An academic employs a variety of theories to explain the failure of American policymakers after the invasions of Iraq that began in 2003.
MacDonald (International Relations/Williams Coll.; Why Race Matters in South Africa, 2006, etc.) does not come across as neutral, despite employing sometimes-abstract theory to discuss on-the-ground warfare; in fact, he calls the war "destructive and irrational." While the ideas of Thomas Hobbes and John Locke provide material for MacDonald in substantial sections of the book, the author mostly integrates theories from a variety of modern academic disciplines to explain why the George W. Bush administration chose to mount a war that seemingly had no chance of achieving even most of the stated objectives. Although keenly critical of Republicans, MacDonald does not spare the Democratic supporters of the war, and he discusses the apparent calculations of then-Senator Hillary Clinton for voting, however reluctantly, to wage war. If the American war machine had simply settled for ousting Saddam Hussein, the war may have been considered at least a partial success. However, writes MacDonald, the regime change so desired by the war's supporters failed to result in anything resembling American-style democracy, thus rendering the costly (both in the financial sense and regarding the loss of life) war counterproductive. The author calls into question some of the popular theories about why Bush chose to invade, theories that revolve around Israeli influence, the quest for Iraqi oil reserves, and the Republican Party's electoral campaigns to win the White House as well as both chambers of Congress.

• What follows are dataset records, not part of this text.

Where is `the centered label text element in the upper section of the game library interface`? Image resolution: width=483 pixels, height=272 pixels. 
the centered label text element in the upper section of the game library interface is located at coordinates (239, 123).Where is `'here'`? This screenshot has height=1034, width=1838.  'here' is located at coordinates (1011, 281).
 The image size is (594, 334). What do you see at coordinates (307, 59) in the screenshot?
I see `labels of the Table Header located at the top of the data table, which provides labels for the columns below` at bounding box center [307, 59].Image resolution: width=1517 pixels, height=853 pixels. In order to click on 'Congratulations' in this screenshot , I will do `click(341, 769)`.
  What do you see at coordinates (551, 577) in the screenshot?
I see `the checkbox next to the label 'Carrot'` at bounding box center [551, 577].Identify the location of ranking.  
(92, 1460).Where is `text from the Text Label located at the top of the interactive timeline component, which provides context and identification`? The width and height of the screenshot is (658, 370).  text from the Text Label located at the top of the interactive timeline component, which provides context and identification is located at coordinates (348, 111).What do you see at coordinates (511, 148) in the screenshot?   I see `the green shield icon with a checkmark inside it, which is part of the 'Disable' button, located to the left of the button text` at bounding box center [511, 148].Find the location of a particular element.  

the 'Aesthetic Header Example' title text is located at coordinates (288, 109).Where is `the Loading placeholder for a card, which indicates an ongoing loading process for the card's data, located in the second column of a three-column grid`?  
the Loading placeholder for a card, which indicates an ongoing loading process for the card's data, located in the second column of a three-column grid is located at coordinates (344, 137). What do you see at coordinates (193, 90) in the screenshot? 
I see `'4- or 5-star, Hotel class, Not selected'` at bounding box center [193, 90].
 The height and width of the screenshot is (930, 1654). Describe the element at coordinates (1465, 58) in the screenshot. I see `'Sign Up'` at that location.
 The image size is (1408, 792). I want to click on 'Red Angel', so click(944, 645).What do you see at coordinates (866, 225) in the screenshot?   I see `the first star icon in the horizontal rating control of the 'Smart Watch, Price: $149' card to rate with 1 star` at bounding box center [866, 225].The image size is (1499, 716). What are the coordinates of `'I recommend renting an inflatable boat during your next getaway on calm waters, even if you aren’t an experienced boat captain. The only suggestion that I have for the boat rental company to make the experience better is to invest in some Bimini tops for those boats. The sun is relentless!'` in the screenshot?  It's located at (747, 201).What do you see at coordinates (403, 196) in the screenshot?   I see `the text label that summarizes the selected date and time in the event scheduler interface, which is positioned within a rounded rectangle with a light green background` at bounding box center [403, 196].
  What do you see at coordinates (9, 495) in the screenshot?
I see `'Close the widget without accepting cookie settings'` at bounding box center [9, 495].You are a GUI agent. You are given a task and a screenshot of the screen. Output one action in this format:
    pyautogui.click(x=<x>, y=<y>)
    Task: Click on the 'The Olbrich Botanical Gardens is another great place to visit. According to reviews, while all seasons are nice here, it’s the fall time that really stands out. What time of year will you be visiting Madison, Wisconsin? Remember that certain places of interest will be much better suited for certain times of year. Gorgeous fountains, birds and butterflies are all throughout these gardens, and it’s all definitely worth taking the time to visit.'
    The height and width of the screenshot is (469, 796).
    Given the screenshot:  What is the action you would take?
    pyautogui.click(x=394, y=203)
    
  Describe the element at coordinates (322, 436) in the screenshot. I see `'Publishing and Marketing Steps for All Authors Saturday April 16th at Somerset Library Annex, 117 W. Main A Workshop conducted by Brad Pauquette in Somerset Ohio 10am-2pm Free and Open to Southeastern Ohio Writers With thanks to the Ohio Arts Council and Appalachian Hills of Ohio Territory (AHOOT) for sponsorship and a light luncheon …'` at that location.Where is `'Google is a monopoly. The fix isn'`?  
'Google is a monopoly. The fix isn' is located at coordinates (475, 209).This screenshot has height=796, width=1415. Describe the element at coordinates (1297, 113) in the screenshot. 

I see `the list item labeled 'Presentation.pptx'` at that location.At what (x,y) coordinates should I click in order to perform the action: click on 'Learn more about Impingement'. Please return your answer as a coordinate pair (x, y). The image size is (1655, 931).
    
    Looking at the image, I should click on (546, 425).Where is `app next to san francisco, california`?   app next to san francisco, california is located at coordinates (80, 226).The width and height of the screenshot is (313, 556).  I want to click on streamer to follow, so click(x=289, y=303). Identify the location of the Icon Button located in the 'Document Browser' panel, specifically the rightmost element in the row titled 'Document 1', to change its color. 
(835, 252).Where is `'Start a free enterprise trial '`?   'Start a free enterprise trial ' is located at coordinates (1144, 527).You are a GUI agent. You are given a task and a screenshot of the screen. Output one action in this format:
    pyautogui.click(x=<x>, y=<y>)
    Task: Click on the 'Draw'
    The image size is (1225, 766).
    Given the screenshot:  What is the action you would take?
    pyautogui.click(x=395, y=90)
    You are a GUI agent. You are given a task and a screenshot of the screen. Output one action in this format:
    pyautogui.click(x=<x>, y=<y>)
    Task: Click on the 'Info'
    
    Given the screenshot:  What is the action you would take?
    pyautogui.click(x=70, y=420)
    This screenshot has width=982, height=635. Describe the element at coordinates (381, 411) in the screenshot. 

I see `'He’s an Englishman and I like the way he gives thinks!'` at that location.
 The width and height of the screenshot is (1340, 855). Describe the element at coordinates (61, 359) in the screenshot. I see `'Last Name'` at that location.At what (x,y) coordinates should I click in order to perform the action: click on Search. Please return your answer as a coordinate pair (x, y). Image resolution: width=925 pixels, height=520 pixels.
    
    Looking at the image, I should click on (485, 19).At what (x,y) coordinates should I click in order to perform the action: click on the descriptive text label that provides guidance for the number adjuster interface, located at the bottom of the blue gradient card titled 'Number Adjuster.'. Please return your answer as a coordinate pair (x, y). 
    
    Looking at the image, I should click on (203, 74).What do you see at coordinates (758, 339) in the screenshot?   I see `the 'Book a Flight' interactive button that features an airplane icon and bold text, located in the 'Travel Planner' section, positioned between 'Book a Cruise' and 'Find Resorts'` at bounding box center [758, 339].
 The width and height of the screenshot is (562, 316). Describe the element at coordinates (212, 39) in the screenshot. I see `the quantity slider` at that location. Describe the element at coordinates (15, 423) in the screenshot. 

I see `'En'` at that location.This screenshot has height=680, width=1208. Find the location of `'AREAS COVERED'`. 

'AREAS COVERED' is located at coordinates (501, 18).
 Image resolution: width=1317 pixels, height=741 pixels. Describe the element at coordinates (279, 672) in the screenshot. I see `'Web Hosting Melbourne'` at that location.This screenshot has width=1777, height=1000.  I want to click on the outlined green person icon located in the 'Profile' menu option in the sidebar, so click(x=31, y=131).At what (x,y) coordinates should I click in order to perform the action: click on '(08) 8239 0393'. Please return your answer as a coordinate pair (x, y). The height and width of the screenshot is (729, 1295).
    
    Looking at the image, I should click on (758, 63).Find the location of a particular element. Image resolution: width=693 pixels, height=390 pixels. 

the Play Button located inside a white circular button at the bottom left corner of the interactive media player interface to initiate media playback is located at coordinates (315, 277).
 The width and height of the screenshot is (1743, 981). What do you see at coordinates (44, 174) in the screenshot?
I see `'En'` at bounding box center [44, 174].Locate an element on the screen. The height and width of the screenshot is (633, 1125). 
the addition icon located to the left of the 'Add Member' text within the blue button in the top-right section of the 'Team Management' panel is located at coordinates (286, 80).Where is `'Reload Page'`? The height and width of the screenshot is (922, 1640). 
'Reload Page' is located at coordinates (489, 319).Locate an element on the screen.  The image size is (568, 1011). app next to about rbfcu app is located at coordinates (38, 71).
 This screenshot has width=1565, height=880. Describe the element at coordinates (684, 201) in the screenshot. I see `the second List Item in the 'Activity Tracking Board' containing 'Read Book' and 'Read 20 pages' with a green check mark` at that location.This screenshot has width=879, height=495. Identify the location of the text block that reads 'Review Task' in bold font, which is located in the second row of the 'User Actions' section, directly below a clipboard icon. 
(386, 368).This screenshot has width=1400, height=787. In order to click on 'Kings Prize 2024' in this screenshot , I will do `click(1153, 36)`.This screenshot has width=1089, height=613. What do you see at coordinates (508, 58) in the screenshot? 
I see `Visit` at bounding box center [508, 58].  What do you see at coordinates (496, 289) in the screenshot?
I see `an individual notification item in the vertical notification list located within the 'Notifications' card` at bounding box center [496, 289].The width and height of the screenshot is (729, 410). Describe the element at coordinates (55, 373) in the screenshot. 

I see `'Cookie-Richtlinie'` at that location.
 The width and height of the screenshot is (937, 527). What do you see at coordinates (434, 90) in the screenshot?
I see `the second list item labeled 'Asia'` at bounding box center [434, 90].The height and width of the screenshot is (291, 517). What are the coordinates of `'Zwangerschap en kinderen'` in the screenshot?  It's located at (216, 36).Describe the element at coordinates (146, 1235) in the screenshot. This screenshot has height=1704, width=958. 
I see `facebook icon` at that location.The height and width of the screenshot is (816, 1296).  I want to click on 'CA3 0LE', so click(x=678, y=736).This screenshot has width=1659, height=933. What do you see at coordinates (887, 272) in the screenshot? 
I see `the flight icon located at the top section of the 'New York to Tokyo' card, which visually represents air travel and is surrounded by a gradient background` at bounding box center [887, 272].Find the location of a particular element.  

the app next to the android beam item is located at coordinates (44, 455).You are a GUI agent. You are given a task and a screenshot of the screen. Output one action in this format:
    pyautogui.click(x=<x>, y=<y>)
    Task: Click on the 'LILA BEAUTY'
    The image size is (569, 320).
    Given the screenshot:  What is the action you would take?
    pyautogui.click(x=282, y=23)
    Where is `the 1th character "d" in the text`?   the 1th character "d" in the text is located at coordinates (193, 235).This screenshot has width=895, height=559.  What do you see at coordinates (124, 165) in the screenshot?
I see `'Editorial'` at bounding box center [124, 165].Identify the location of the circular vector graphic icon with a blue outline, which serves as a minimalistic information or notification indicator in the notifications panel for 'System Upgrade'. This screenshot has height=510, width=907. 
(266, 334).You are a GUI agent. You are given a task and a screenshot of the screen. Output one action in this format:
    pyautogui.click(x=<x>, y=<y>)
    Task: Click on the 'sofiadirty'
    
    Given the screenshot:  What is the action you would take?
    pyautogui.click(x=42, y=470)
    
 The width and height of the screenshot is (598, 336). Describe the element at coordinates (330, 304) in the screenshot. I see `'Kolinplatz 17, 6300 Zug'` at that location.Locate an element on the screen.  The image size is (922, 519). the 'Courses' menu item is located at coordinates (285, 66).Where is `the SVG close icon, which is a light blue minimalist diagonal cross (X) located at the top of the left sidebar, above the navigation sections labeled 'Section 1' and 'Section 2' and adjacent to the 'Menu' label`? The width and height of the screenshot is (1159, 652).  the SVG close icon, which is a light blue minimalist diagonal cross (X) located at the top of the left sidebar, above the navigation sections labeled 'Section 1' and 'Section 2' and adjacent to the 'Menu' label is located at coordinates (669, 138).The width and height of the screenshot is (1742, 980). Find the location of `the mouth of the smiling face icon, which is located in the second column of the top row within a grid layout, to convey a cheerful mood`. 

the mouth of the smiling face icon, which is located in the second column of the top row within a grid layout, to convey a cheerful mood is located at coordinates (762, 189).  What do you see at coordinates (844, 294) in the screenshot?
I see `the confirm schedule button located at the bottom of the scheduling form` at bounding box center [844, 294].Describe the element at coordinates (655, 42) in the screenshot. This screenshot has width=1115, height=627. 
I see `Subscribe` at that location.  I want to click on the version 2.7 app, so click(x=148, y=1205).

While knocking down certain theories, MacDonald demonstrates vigorously and with intellectual clarity why the tenets of American exceptionalism do not usually translate to other areas of the world, with Iraq being just one example.
A useful analysis of failed American military initiatives that could inform future debates about interventions in traditionally despotic nations that are also split among historically hostile religious factions.